Experts have questioned shortcomings and lack of clarity in vital registration, testing practices, and classification of COVID-19 deaths. Patralekha Chatterjee reports from New Delhi.
India has had 3·6 million cases of COVID-19, the third most in the world after the USA and Brazil, with 65 288 officially confirmed deaths from the disease as of Sept 1, 2020.
The Indian Government says that the national recovery rate has reached 77% and the case fatality rate is down to 1·8%, due to “timely and effective clinical management of the patients in critical care” according to an official statement on Aug 30. However, experts who spoke with The Lancet have pointed to several sources of uncertainty in India’s COVID-19 mortality data.
It is unclear how suspected or probable COVID-19-attributable deaths are being included in mortality estimates. Indian Council of Medical Research (ICMR) guidelines stipulate that deaths of people with suspected or probable COVID-19 should be included in mortality data, based on WHO ICD-10 codes for COVID-19-related deaths. However, the guidelines are advisory.

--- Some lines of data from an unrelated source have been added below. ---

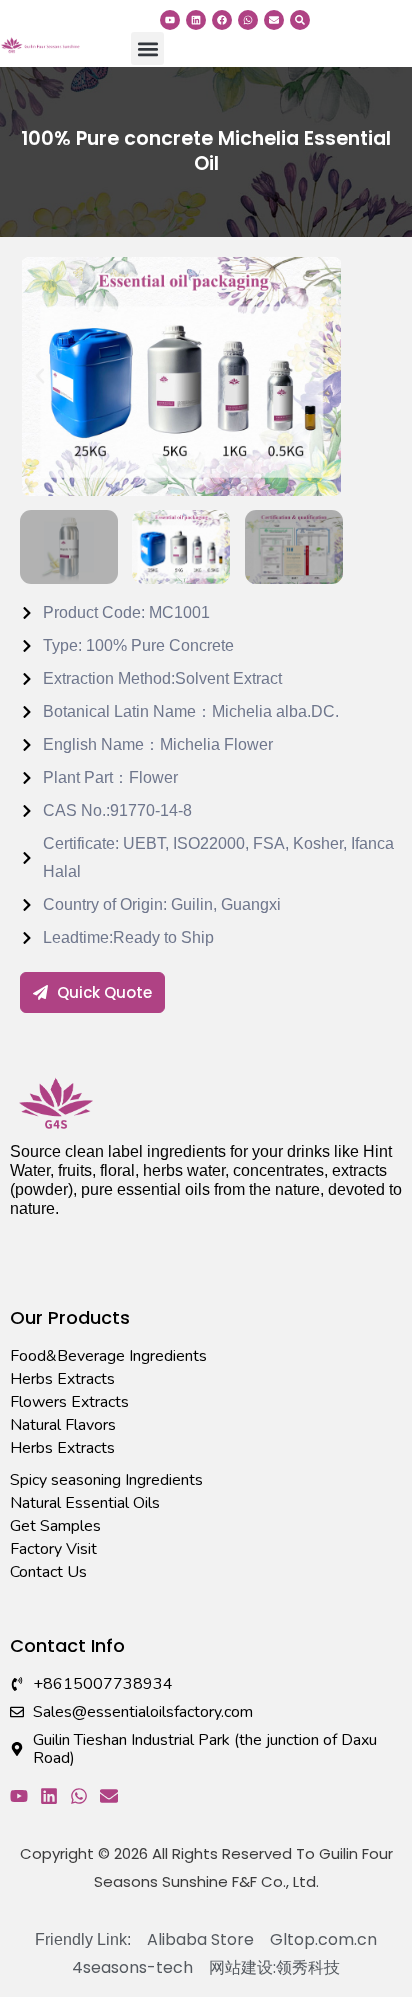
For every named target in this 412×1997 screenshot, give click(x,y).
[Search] (300, 20)
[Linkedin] (196, 20)
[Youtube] (170, 20)
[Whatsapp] (248, 20)
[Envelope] (274, 20)
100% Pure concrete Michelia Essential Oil (206, 151)
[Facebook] (222, 20)
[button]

Information about whether state data on deaths include suspected and probable cases is not in the public domain and the Indian Ministry of Health and Family Welfare did not respond to The Lancet‘s requests for clarification.
“For COVID-19, we have to throw the net more widely to capture all the deaths (confirmed and suspected) in order to understand the disease better and for its management” says Prashant Mathur, director of the National Centre for Disease Informatics and Research (NCDIR), an ICMR body. “It is important to correctly record the cause of deaths. But it is up to individual states to follow these guidelines. As per the existing law, NCDIR is not required to get data about suspected or probable deaths from states so I can’t say whether deaths are being certified.”
When asked about reports that some states had not recorded any suspected or probable COVID-19 deaths, Giridhara R Babu, an epidemiologist at the Public Health Foundation of India, pointed to general weaknesses in vital registration. He told The Lancet that in rural areas, where most of India’s population lives, most deaths occur outside the hospital, which can delay registration. “Among the deaths registered under the civil registration system, only 22% are medically certified nationally with cause of death.
Rijo John, public health policy analyst and senior fellow at the Centre for Public Policy Research in Kerala, said some under-reporting is happening. He told The Lancet that “while it is true that only 21% of all deaths are medically certified in India, we should not forget that more than 65% of the total COVID-19 deaths reported in India so far are from just four states, Maharashtra, Tamil Nadu, Karnataka, and Delhi. In all these states, the death registration is 100%.”
Babu also highlighted shortcomings in wider surveillance. “[The] Integrated Disease Surveillance System is collecting the data on deaths due to COVID-19 from testing laboratories and hospitals, but misses deaths due to COVID-19 among those who were not tested.” Babu told The Lancet that “verification of data and detailed examination of the death numbers from several hospitals and field offices needs to be done”. He also emphasised the need for data on all-cause mortality to understand the effects of the epidemic. “Patients die due to underlying comorbid conditions and unavailability of critical care.”
Different Indian states are using different COVID-19 diagnostic tests. “Comparing test positive rates between different states has become extremely difficult as more and more states are moving towards rapid antigen detection tests, which are known to have a high percentage of false negatives and not utilising the gold standard RT-PCR tests to full capacity”, said John. Not all states are equally forthcoming with data on how many of each type of test is being used. “Given that we need more resources to scale up testing, knowing the cost-effectiveness of different testing types can be very useful in developing more effective testing guidelines“, he said.
John called on the central government to enforce standards. “Although health is a state responsibility, the health ministry could at least release an advisory to make the data reporting standardised and transparent across states”, he said. “It should be made mandatory for all states to report the break[down] of different test types as well as the positives from these.”
Public pressure and media reports about alleged undercounting have begun to push many states to review their COVID-19 mortality data. “In several states, many of the ‘missing’ deaths were added later on to the tally after audits. For example, Tamil Nadu has added backlogs of 400-plus deaths. So did Maharashtra. West Bengal used to exclude all deaths due to comorbidities from COVID deaths, but they stopped such practices”, John said.